Irrational Games – a studio that’s made a name for itself in eschewing predictability and is known for pathological cybervillains and brutish Big Daddies who earned our sympathy in their staunch protection of Little Sisters – somehow makes a city built on the clouds seem plausible. It's a place that feels alive. Townsfolk bustle in the plaza streets, birds flit about almost everywhere, and propaganda extols the local prophet's racist, ultra-nationalist beliefs. Columbia has its own history and hierarchy, to a degree that most shooters – or games of any genre, for that matter – can’t even aspire. It's created using a vibrant color palette and a unified vision of a twisted, jingoistic take on America. Simultaneously, no two of its many diverse areas ever feel alike. All these elements give this fantastical city a sterling sense of genuine place.
This world is easy to buy into because its characters believe in it so convincingly, chief among them our player character, war veteran-turned-PI Booker DeWitt. He's a reluctant hero on a mission, vaguely referred to as a less-than-virtuous man with a shady past. The first hour chronicles DeWitt’s unusual journey to Columbia under orders to recover a teenage girl named Elizabeth so that he might “wipe away the debt.” Though he begins as both a bit unlikeable and mysterious, eventually Booker's backstory is fully filled-in and brought to a satisfactory end. Under your stewardship, he oscillates between doing good deeds and some clearly bad ones, but his words and actions eventually left me thinking of myself as a fan of the man by the time the credits rolled.
It’s that inaugural hour – and in fact the few that follow it – that build the foundation upon which the rest of BioShock Infinite stands. Er, floats. Early on, thanks to the weapons, powers, and upgrades having new names but functioning in largely the same way, it’d be fair to call Infinite an elaborate, blue-sky reskin of the first BioShock. If that's a criticism at all, it's a weak one; BioShock's about as sound a starting point to build upon as a game could hope for, and Infinite has made the most of that. I'd put the artwork, meticulously crafted detail, and overall atmosphere of Columbia right up there with BioShock's Rapture, Half-Life 2's City 17, and Mirror’s Edge’s unnamed dystopian metropolis. Two things evolve Infinite past its predecessor, however, and the first is one of its central characters: Elizabeth.
Our mystery girl rarely leaves your side once she joins you a short time into the campaign, and unlike the vast majority of AI companions throughout the ages, she requires zero babysitting. To the contrary, she'll take care of you, tossing you ammo and health in the heat of battle, randomly throwing you money at idle moments, and even bending the layout of a combat area to your will using her dimensional-portal-opening abilities.

Some "Patriot" this robot is.
In firefights, that means you might have the choice to teleport in any one of a flying gun turret, a wall of cover, a powerful weapon, or a stash of medkits.
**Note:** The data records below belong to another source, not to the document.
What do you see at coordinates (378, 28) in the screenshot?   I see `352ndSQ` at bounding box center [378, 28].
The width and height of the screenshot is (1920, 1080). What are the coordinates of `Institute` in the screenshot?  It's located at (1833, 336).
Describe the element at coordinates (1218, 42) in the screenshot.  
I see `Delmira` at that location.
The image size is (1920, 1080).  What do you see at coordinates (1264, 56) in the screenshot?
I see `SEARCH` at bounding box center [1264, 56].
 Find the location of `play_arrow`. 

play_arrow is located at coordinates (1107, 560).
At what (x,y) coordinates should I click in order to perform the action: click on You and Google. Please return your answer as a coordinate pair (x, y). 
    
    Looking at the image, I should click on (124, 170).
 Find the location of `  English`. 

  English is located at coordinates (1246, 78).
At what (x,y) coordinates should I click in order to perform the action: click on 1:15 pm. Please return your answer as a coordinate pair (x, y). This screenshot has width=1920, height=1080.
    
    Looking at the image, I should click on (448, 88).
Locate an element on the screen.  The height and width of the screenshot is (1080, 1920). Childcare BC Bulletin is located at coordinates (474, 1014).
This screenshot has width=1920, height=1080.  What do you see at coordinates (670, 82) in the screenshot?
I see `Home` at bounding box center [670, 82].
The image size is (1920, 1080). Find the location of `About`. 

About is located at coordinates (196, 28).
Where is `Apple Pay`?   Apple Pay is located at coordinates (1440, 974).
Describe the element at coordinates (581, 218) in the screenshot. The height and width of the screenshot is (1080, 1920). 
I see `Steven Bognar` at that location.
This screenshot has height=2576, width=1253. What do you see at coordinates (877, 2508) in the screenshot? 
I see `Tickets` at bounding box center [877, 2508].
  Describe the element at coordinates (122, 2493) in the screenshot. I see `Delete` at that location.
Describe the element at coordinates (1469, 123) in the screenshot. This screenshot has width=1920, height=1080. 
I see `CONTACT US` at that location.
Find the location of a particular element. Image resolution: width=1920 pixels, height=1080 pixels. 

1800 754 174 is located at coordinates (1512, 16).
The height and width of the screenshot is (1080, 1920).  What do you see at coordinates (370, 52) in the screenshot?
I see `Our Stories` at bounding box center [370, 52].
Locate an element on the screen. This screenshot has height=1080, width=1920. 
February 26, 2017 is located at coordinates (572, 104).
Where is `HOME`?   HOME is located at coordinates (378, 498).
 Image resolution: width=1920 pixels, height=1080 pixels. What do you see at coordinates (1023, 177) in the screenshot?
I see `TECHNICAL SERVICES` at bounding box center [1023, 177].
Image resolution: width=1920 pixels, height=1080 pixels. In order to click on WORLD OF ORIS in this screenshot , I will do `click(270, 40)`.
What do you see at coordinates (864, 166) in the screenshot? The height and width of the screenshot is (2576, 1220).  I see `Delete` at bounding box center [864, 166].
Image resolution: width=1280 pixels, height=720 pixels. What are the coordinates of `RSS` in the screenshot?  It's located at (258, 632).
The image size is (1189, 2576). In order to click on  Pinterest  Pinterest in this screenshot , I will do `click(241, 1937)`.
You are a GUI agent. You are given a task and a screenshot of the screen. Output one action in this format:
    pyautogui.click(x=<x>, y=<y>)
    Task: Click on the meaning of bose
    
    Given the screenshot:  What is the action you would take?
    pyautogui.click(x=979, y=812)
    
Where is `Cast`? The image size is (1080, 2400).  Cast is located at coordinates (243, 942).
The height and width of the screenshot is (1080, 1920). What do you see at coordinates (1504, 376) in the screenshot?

It’s yet another option that'll affect how the fight plays out in a big way – a layer that makes Infinite’s combat so refreshingly nimble. The guns may not be wholly original, and the vigors may be familiar, but in concert with the Elizabeth wildcard and the open, large-scale play spaces, Infinite offers tangible, meaningful choices in each encounter.
Elizabeth herself, in fact, plays a central role in BioShock Infinite’s story, and in the moment-to-moment experience. Once she’d established herself at my side, any period of separation was noticeable. Not only does the action revert to feeling very much like BioShock 1, but it made me feel as if something was genuinely missing: emotional depth. Over our time together, Elizabeth's expressive performances elicited everything from sympathy to fear and even guilt. She provides motivation and moves the story forward, and like the clear bond the Big Daddies and Little Sisters had in the first game, I was compelled to protect her. And from a purely mechanical perspective, it’s a half-miracle that she never gets in the way – but she doesn't. What's great about Elizabeth is that her presence always adds something, and never takes anything away.